June 28, 2007
If your flying is limited to Part 91, you may not realize that operators who fly for hire, like Part 135 and Part 121 carriers, must follow different rules when it comes to flying approaches.
One of those is that a pilot flying an aircraft for hire cannot commence the final segment of an instrument approach into an airport if that airport does not have an approved weather reporting station (certain exceptions exist) or if the weather reported at the facility is below the minimum for the approach. So, if you were operating an aircraft under Part 135 and the minimum visibility for the approach you were planning on is 1/2-mile, it would be a violation to fly the approach if the airport's approved weather station is reporting a 1/4-mile visibility. This limitation does not exist under Part 91, where you could fly the approach all the way down and land if you determine at decision height (DH) or the missed approach point (MAP) that the visibility meets the approach's minimum requirements.
You would think that a professional pilot or flight crew would be more qualified to fly an approach to minimums than a private pilot who flies his own airplane occasionally on personal business or pleasure. But that is not the issue. The higher standards that are in place for those who charge for transporting passengers or cargo are there to protect the consumer. In other words, the FAA allows the average Part 91 operator to take more risks because there aren't any unwary paying passengers on board.

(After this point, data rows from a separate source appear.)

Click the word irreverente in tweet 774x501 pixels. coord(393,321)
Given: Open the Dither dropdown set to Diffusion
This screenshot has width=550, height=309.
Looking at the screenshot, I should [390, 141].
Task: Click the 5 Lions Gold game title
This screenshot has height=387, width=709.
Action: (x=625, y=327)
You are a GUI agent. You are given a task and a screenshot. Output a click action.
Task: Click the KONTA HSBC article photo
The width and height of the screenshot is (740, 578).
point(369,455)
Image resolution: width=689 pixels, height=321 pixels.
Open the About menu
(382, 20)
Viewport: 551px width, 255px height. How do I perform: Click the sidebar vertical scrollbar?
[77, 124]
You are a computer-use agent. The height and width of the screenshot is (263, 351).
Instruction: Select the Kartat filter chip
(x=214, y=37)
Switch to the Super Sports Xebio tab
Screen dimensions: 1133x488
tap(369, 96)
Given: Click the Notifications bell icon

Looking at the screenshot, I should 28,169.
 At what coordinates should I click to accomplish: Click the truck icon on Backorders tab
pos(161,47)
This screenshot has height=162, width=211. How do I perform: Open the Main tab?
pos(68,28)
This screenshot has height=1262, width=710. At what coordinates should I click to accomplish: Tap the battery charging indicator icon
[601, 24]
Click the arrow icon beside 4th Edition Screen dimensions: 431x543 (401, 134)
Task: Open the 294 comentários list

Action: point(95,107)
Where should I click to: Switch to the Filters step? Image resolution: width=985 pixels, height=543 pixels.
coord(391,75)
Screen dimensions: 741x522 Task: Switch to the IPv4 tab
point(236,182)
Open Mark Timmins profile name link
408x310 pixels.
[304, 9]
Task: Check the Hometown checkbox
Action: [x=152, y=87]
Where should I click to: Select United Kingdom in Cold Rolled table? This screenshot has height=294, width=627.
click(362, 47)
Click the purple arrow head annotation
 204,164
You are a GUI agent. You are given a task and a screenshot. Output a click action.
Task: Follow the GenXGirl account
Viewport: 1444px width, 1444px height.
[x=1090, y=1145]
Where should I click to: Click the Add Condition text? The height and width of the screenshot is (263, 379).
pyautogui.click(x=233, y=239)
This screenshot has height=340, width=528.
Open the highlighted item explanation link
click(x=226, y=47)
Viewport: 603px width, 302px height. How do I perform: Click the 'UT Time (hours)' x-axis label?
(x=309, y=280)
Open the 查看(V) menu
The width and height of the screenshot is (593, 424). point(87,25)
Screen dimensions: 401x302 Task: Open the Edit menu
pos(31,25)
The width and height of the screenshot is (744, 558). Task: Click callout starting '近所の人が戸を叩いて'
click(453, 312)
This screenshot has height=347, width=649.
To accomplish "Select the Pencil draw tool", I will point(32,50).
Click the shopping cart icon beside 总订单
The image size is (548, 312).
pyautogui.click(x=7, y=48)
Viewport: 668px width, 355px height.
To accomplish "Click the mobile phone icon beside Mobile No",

While the regulations on this matter for Part 135 and Part 121 are clear, one Caravan pilot strayed from the rules, with fatal results.
|Cessna 208 Caravan
On Dec. 1, 2001, at 1:43 a.m., a Cessna 208B Caravan crashed at the Bessemer, Ala., Airport (KEKY) while attempting to fly the ILS to Runway 5. The airplane was owned by a cargo company and was operating under Part 135 on a non-scheduled cargo flight from Little Rock, Ark., to Bessemer, using the call sign "Fast Check 600." The airplane had departed Little Rock a little less than two hours earlier.
The weather that morning was mostly clear across Arkansas and Mississippi, but there was patchy fog over Alabama that brought marginal VFR and IFR conditions to some locations. Just before the pilot departed Little Rock, the weather at Bessemer was reported as 500 feet overcast with 1/2-mile visibility. The temperature/dew point was 5 C and 2 C, respectively, and the wind was from 230 degrees at three kts.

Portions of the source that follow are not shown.